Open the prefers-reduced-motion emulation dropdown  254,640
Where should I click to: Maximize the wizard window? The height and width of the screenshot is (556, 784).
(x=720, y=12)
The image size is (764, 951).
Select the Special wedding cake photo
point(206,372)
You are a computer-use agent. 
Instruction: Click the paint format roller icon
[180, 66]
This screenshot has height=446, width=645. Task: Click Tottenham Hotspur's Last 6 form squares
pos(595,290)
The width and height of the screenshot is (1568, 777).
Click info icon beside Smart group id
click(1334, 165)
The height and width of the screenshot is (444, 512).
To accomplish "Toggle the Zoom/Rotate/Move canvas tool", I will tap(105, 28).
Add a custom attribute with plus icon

----------------

Task description –
All the material above is to be returned exactly as it stands.

Answer box –
Open the prefers-reduced-motion emulation dropdown  254,640
Where should I click to: Maximize the wizard window? The height and width of the screenshot is (556, 784).
(x=720, y=12)
The image size is (764, 951).
Select the Special wedding cake photo
point(206,372)
You are a computer-use agent. 
Instruction: Click the paint format roller icon
[180, 66]
This screenshot has height=446, width=645. Task: Click Tottenham Hotspur's Last 6 form squares
pos(595,290)
The width and height of the screenshot is (1568, 777).
Click info icon beside Smart group id
click(1334, 165)
The height and width of the screenshot is (444, 512).
To accomplish "Toggle the Zoom/Rotate/Move canvas tool", I will tap(105, 28).
Add a custom attribute with plus icon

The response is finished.